Modern buildings are funny things. Their proliferation has been accepted as the common typology for city forms, yet they are often perceived as a banal insertion to the city’s skyline and an impediment towards a richer public realm.

Following a recent talk at Heritage Canada’s annual conference on the adaptability of modern buildings, I was asked about the possibility (if any) of “fixing” the maligned relationship between these buildings and the public realm. I perceived this question as one that considered this association over with little chance of reconciliation.

Modernism’s indifference does not sit well with many, and it was evident that an optimistic approach on its structures’ adaptability would not be accepted with immediate enthusiasm.

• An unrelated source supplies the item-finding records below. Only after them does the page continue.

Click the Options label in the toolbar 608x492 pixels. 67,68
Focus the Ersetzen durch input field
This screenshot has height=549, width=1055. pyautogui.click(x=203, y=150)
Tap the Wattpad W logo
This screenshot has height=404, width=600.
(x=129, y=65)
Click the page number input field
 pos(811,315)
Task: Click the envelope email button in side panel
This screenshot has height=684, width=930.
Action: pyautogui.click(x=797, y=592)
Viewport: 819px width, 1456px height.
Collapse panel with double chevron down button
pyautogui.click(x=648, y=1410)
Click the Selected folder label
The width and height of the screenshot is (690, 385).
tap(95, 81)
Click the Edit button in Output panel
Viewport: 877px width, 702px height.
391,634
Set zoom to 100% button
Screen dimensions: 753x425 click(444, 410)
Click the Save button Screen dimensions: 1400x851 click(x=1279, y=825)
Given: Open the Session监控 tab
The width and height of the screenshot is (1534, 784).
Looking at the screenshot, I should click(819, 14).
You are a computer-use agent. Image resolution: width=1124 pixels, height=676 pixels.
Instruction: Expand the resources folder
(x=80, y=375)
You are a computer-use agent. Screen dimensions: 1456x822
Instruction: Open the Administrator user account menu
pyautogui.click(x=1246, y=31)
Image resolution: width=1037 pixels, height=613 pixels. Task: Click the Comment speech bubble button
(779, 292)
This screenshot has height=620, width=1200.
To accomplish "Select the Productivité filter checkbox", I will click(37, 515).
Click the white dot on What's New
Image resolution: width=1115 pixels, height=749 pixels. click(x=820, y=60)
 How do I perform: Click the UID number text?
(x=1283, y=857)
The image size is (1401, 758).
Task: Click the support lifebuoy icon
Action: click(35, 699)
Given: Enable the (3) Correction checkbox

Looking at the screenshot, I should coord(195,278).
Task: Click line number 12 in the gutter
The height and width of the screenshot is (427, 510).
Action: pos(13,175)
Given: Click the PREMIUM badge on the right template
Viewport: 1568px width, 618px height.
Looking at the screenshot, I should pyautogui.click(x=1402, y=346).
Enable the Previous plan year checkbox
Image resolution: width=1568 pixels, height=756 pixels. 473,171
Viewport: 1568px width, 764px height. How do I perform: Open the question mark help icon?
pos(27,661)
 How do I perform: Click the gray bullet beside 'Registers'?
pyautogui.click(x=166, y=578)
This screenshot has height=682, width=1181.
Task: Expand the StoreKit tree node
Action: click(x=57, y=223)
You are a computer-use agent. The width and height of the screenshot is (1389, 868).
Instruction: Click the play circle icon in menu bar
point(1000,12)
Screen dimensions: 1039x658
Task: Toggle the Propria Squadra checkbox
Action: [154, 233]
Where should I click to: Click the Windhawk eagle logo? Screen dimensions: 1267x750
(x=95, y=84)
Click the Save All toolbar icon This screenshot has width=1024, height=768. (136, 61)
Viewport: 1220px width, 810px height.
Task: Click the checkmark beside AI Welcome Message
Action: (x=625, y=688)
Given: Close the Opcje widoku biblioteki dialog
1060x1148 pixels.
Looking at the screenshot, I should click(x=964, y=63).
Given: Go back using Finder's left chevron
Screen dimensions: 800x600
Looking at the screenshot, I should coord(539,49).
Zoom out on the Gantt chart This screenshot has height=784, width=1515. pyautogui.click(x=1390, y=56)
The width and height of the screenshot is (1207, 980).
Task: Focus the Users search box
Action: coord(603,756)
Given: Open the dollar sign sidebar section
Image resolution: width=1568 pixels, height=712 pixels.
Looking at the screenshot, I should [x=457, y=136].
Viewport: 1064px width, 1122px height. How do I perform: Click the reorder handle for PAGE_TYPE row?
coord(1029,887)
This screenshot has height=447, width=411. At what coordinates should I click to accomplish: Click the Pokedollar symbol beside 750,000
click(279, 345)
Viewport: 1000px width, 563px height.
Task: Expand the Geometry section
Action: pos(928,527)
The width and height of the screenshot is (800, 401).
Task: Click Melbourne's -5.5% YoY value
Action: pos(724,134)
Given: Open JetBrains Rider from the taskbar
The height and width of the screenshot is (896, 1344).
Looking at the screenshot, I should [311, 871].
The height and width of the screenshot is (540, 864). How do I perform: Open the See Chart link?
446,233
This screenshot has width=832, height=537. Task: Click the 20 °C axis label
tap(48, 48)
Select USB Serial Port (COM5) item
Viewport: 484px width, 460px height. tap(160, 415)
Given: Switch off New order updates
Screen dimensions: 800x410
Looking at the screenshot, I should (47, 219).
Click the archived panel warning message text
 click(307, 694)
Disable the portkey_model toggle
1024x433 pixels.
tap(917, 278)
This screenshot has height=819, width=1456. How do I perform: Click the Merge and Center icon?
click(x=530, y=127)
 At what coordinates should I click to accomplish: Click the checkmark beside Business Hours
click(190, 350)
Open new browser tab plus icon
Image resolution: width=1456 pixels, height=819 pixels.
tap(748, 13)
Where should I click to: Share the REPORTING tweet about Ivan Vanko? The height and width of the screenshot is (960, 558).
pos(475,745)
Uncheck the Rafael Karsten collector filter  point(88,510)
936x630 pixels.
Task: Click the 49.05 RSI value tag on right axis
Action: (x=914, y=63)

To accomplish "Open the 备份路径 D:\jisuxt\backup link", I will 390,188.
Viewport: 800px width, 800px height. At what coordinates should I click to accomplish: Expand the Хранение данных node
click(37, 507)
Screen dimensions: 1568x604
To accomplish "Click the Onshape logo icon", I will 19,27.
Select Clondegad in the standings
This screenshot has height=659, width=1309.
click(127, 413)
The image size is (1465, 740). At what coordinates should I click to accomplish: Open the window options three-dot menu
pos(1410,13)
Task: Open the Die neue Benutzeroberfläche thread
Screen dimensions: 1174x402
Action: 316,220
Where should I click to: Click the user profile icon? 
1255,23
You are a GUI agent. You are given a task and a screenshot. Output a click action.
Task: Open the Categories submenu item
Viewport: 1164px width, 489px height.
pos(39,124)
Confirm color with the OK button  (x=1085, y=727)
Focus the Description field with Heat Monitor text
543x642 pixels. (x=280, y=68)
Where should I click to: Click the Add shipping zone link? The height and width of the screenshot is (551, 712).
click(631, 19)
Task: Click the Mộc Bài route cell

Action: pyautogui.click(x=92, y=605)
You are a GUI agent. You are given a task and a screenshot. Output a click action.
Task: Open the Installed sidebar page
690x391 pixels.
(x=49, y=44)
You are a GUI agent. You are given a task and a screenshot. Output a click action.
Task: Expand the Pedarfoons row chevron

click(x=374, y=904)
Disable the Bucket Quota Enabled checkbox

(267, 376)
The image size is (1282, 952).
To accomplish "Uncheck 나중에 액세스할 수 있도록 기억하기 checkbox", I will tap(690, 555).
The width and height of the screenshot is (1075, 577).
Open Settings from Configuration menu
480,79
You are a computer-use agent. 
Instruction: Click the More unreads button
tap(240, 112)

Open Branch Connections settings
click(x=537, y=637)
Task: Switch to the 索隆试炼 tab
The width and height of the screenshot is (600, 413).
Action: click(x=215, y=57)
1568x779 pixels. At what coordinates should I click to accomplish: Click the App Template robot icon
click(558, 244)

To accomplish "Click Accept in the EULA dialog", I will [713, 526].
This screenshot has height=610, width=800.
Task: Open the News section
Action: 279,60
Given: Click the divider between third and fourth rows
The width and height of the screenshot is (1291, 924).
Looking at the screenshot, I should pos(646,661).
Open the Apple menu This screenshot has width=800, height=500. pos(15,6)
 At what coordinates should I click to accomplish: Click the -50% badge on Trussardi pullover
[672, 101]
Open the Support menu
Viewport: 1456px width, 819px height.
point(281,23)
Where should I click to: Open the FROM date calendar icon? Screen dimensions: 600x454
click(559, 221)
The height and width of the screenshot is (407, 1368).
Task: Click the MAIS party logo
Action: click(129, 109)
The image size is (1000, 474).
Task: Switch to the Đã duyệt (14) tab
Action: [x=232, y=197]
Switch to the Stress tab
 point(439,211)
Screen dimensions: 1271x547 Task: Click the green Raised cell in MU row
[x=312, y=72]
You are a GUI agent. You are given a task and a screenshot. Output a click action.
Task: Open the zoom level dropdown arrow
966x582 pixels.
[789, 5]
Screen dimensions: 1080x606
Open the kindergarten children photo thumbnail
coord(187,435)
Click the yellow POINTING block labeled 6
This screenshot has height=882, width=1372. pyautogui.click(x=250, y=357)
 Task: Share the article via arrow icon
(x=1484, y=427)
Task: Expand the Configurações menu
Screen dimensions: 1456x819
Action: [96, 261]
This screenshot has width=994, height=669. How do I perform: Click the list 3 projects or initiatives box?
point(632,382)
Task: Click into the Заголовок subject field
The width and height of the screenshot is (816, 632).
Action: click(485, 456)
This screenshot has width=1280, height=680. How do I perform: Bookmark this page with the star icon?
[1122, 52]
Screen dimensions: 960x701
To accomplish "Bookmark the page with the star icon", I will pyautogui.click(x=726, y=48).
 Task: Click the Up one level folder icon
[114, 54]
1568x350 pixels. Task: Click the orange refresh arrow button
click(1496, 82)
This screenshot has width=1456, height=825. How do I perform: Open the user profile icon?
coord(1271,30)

In their book Collage City, Colin Rowe and Fred Koetter critiqued the city of modern architecture against the built conditions of the traditional city. With the adeptness of the ‘bricoler’, Rowe and Koetter state that these early city builders had the ingenuity to maneuver within and around the city’s built forms and spaces in order to complement and integrate with their surroundings. Referring to existing conditions became a moot point in the Modernists’ agenda and was largely disregarded for an opportunity to begin anew.

With some irony, it is this disregard that opportunistically positions the current generation of city builders. Presented with these latent resources, the buildings and landscapes of the recent past are now prime for reconsideration.

As they move well beyond the years of their life expectancy, the bricolers for this generation need to rethink, react to, interrogate, exploit, and most important, understand these buildings and landscapes in order to reconsider their initial ideals and to fully explore these inherited opportunities.